Set down the records once more, please, exactly and with the pictures left out.

*** Block opens ***

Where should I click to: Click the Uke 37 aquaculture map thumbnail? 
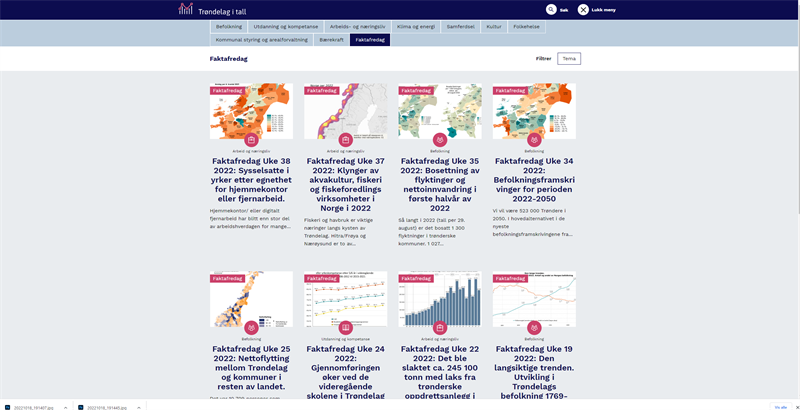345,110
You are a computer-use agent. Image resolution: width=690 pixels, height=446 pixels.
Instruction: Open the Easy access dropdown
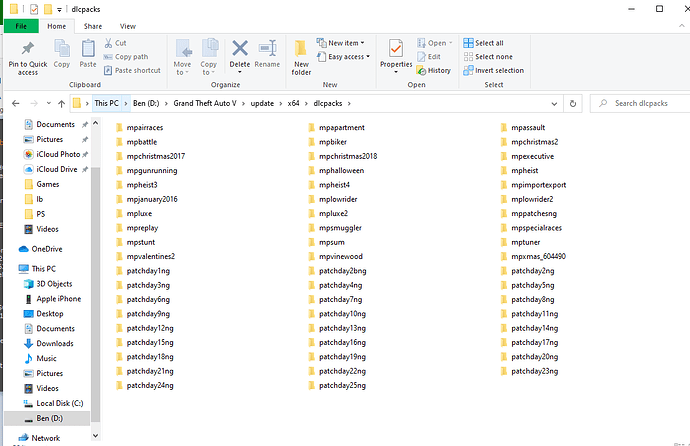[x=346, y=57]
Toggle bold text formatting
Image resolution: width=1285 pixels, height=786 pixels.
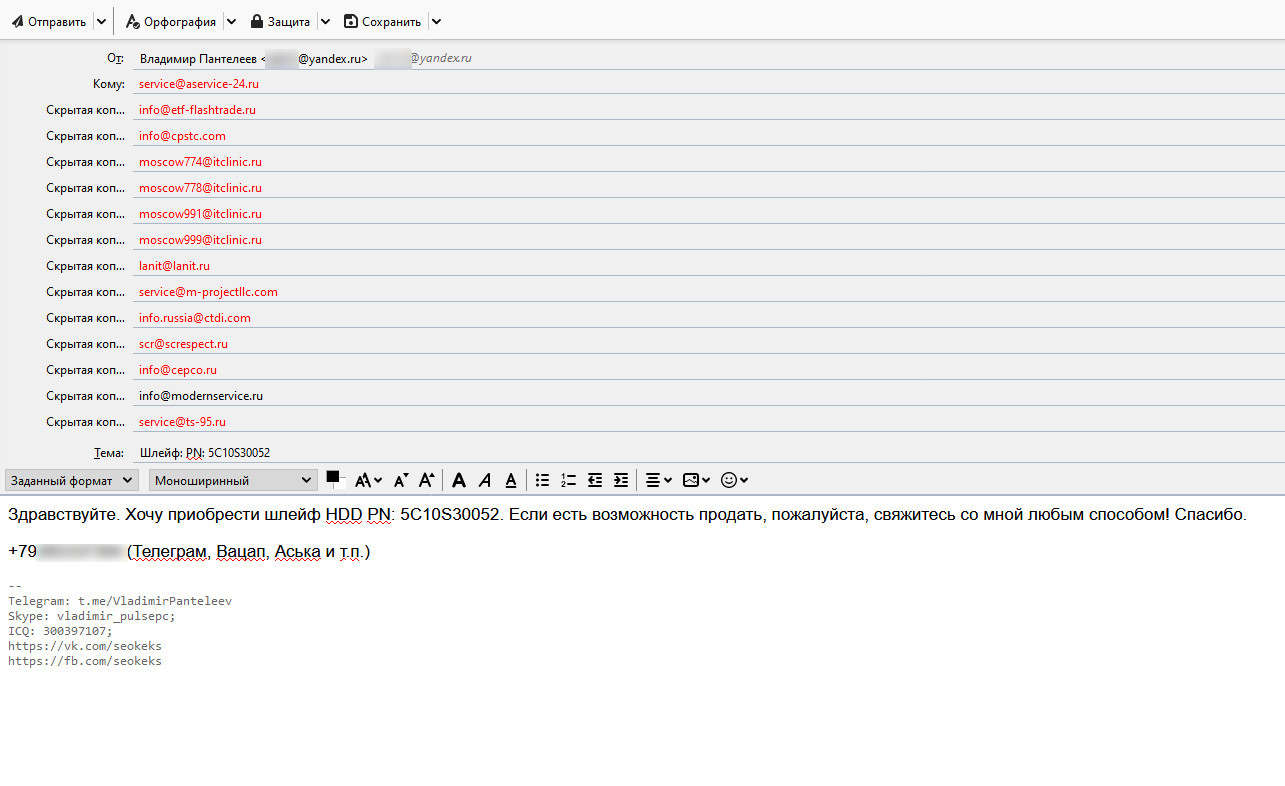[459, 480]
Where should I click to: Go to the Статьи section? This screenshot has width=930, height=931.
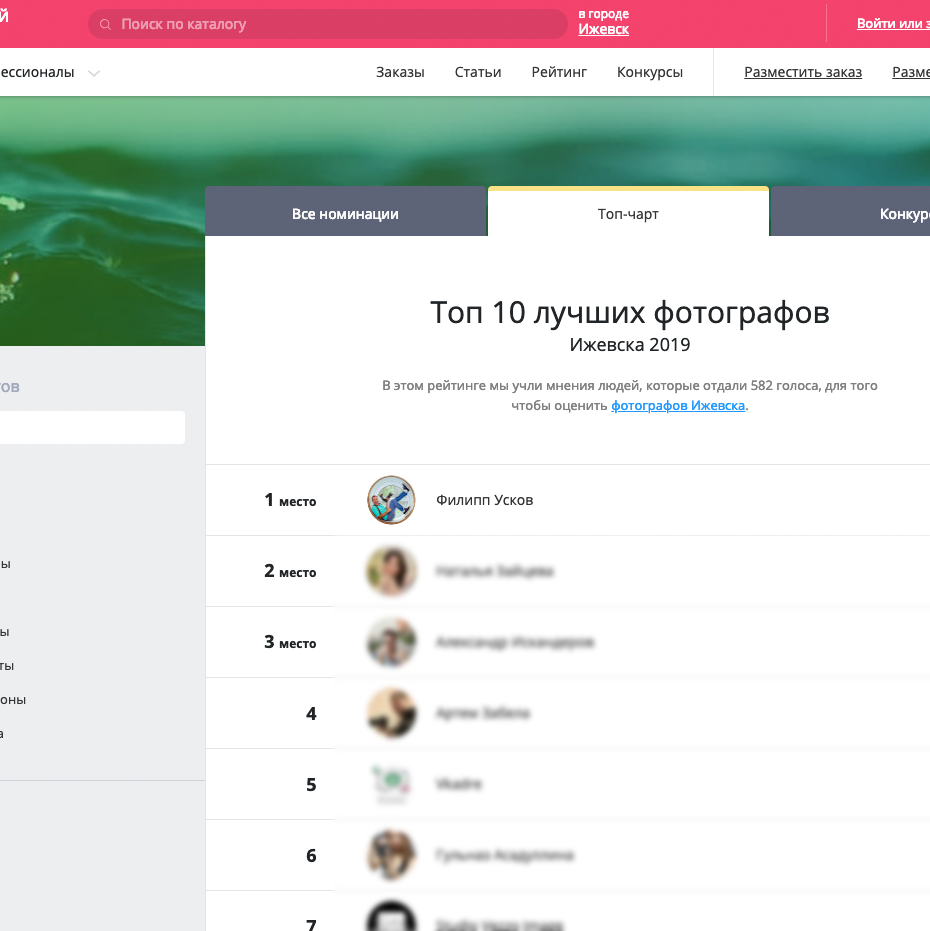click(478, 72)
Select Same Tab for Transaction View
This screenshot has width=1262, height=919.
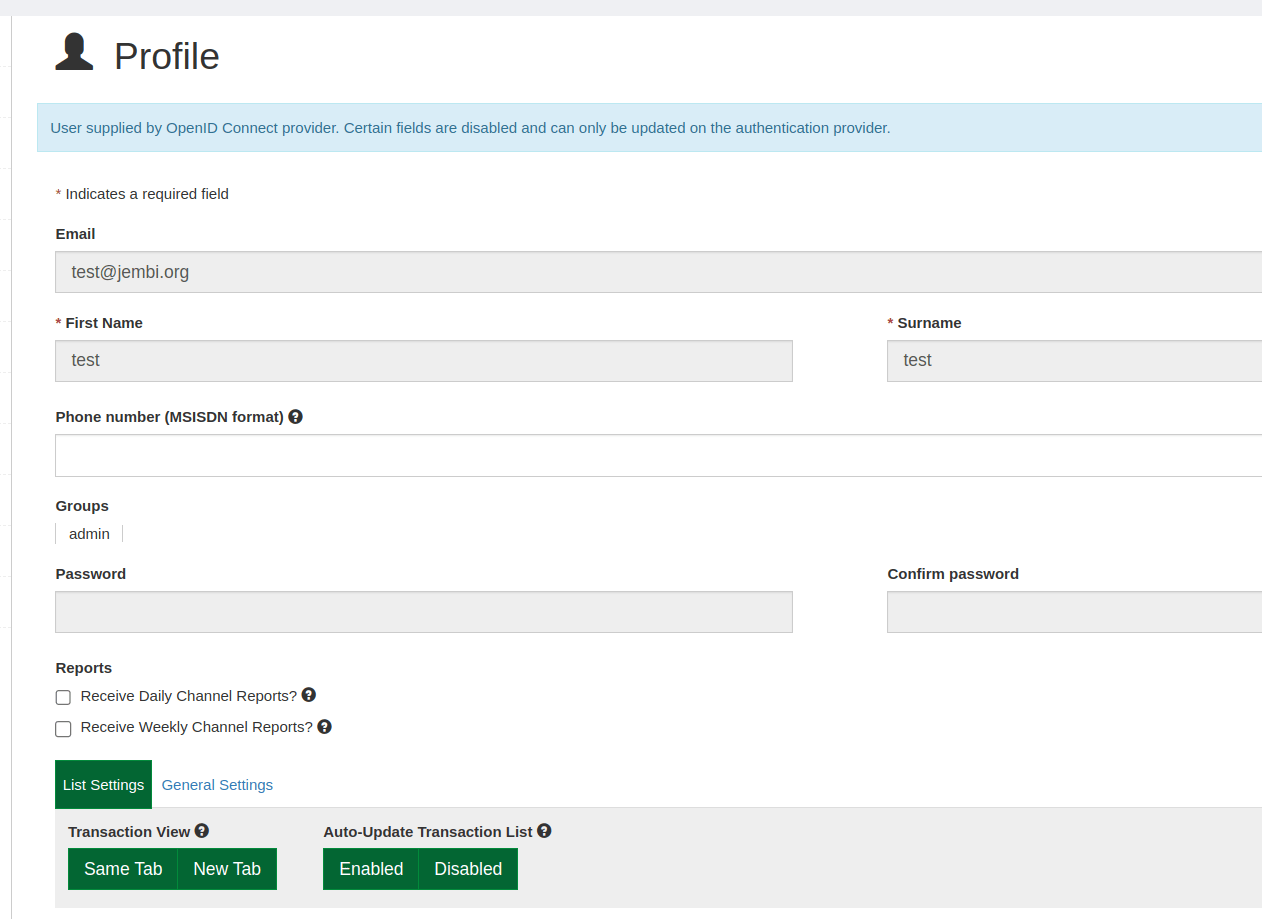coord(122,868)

*** Block closes ***

● THE ANSWER:
Where should I click to: Click the Uke 37 aquaculture map thumbnail? 
345,110
You are a computer-use agent. Image resolution: width=690 pixels, height=446 pixels.
Instruction: Open the Easy access dropdown
[x=346, y=57]
Toggle bold text formatting
Image resolution: width=1285 pixels, height=786 pixels.
[459, 480]
Where should I click to: Go to the Статьи section? This screenshot has width=930, height=931.
click(478, 72)
Select Same Tab for Transaction View
This screenshot has width=1262, height=919.
coord(122,868)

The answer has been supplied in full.